WHAT THIS TASK INVOLVES :: For the listing that follows, give again exactly the lines from the one with "Delete the Andrew<>Tessa Weekly Recap note" to the one with "Given: Click the Ample Bills logo", including both.

SUPPLIED MATERIAL ::
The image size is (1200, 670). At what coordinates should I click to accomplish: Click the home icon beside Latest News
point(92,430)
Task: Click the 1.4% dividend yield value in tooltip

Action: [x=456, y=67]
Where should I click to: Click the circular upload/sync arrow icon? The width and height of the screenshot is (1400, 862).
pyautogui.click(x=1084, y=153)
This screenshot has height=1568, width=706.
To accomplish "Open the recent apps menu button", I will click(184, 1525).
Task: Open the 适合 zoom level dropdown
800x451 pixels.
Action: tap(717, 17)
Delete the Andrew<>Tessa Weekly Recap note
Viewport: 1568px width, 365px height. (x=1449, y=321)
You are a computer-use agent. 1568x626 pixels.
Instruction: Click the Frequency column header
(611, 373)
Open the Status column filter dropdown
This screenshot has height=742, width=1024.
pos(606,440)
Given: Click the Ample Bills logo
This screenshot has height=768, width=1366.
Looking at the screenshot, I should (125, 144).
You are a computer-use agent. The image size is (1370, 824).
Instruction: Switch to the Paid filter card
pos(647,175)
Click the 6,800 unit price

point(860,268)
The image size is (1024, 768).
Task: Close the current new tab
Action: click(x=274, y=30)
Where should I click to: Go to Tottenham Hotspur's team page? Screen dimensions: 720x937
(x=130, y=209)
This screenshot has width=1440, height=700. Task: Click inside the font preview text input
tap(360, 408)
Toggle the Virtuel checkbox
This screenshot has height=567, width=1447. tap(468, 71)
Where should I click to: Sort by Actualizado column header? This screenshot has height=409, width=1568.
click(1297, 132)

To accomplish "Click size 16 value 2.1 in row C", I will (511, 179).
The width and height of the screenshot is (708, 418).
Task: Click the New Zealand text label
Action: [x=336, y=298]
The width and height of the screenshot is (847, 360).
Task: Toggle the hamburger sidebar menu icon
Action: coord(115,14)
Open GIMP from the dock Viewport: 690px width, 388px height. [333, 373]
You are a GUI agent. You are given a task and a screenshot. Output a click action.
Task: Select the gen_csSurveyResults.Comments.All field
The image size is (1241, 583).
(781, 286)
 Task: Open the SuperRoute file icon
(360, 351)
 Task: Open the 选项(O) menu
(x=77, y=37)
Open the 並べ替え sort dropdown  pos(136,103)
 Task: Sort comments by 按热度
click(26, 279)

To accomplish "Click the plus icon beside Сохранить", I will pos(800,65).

EXERCISE ANSWER ::
Delete the Andrew<>Tessa Weekly Recap note
Viewport: 1568px width, 365px height. (x=1449, y=321)
You are a computer-use agent. 1568x626 pixels.
Instruction: Click the Frequency column header
(611, 373)
Open the Status column filter dropdown
This screenshot has height=742, width=1024.
pos(606,440)
Given: Click the Ample Bills logo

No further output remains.